There is a reason why the album starts with a piece named “Wolf Hour” and ends with “Sunrise”. The hour of the wolf is that time of the night in which people wake up without any particular reason and can’t fall back asleep. Last year, this happened to me numerous times, which allowed me to think about a lot of musical ideas while I waited on the sun to rise. To me, these ten compositions are like some kind of shadows, silhouettes of these sleepless nights.Justina Jaruševičiūtė
It is the tentatively hopeful final coda that is featured here in this exclusive video premiere. “Sunrise” chases away the fervent thought and emotions of the sleepless hours before the arrival of dawn with a delicate strand of hope, but ultimately ends with an unresolved question. It is this aspect that dancer Magdalena Vaskó seeks to highlight in her choreography for this performance filmed at the historic BABYLON movie theater in Berlin which cleverly uses a ghost effect to enhance the dual narrative.
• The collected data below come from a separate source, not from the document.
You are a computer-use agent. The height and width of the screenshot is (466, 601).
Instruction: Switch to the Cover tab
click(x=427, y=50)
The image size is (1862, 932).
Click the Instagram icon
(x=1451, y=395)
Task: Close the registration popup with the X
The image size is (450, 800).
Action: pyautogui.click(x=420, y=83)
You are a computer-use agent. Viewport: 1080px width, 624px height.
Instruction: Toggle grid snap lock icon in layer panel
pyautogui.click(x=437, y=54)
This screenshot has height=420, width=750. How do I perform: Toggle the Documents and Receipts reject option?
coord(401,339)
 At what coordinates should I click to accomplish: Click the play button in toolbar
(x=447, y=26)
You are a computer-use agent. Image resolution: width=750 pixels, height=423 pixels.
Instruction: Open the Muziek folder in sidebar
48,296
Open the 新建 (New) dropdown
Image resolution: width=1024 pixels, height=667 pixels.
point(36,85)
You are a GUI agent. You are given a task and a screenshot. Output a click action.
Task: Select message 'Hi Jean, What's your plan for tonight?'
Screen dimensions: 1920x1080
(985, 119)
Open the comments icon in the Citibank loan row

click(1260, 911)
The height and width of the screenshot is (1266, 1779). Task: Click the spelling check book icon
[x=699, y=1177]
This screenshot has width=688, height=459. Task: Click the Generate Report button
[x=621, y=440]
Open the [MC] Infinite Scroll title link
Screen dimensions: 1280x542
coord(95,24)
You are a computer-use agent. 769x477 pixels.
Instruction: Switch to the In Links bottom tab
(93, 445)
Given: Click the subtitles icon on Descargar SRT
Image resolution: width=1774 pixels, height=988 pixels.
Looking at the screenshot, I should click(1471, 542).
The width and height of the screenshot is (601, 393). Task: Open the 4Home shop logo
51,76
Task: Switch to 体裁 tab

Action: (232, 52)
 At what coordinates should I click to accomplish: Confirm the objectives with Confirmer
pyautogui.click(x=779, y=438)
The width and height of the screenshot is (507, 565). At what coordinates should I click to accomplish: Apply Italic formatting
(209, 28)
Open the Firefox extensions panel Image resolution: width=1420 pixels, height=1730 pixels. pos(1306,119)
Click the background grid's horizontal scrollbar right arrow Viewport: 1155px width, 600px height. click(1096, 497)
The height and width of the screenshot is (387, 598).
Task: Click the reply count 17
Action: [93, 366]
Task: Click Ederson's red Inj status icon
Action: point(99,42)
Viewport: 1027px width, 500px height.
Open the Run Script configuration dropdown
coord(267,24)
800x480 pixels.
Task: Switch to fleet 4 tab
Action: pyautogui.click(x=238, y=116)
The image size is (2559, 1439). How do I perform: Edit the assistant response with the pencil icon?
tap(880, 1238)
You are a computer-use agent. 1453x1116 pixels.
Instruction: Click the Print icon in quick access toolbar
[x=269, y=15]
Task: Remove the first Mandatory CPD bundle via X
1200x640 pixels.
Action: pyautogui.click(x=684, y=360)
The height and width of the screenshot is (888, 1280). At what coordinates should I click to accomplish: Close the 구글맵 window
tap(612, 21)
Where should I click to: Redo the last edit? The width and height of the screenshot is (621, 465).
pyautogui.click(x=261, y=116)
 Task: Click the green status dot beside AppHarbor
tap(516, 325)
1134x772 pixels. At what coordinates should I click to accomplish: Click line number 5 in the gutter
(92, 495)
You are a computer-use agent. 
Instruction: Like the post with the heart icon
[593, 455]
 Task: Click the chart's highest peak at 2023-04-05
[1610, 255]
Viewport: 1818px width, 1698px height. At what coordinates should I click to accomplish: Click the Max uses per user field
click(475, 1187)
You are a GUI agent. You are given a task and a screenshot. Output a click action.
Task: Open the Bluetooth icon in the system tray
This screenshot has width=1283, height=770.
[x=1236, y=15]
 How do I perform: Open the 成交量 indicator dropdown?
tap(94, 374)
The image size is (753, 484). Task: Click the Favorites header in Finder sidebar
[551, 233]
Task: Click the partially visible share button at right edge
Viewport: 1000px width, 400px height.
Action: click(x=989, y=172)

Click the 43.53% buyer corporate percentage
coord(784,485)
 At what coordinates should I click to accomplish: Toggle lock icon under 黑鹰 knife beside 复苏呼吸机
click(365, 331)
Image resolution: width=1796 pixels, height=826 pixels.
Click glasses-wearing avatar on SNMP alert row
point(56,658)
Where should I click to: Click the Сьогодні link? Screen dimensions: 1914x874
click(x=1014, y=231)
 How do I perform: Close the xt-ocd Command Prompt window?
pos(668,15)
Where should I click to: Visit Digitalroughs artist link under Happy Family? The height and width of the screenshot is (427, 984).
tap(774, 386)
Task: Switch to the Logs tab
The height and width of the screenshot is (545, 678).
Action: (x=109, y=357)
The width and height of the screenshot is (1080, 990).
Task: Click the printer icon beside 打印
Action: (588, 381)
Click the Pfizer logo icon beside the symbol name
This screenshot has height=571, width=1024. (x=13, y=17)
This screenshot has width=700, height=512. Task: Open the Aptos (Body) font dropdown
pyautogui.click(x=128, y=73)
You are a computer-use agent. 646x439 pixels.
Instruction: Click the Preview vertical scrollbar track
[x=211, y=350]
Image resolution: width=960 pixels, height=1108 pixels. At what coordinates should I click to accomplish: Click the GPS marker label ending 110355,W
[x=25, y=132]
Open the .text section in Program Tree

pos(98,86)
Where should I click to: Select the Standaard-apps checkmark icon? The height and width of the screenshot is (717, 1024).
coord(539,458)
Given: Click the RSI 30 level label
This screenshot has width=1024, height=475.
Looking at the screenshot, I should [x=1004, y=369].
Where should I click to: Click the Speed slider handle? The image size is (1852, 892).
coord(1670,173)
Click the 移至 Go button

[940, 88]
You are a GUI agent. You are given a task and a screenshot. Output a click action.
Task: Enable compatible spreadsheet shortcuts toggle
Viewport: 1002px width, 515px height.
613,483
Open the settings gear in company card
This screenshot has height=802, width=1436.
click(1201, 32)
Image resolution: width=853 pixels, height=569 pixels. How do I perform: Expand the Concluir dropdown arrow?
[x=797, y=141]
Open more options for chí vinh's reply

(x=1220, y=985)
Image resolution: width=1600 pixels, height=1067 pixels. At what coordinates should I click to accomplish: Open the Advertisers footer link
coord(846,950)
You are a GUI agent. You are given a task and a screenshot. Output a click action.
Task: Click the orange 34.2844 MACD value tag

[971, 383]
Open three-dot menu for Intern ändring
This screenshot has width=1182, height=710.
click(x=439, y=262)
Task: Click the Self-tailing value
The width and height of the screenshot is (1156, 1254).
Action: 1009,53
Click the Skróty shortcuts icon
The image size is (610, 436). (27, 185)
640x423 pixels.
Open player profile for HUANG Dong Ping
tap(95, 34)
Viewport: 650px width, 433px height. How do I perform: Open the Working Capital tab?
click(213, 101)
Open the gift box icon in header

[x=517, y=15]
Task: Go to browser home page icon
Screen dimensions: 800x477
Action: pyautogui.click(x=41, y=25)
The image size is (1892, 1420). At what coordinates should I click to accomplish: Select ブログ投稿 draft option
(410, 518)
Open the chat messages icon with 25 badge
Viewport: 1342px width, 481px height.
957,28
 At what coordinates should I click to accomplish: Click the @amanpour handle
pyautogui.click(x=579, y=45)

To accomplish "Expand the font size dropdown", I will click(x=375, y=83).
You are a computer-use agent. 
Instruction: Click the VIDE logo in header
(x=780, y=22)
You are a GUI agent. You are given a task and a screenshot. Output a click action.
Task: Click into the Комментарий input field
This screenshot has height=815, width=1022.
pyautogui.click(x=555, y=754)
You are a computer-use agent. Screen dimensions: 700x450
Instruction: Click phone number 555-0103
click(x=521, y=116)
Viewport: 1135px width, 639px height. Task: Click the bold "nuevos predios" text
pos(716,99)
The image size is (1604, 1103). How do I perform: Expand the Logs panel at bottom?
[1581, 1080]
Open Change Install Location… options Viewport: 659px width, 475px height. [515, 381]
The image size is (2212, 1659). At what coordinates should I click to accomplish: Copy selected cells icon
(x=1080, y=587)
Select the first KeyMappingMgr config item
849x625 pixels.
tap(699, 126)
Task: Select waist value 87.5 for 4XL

While creating choreography to Justina’s “Sunrise” I had to put myself in a particular narrative. I focused on that time in early morning hours leading up to dawn, putting myself in a mind frame of a person who is waiting eagerly for somebody to return. However, at this point after a sleepless night, the hope slowly fades away as that someone never comes. The simple and repetitive choreography indicates fatigue and mild desperation of the mind, which finds some solace in the approaching sunrise. An acceptance of circumstances, an acceptance of the moment.Magdalena Vaskó
Silhouettes is now available in a limited CD edition (100 copies) as well as for download or streaming on most major digital platforms.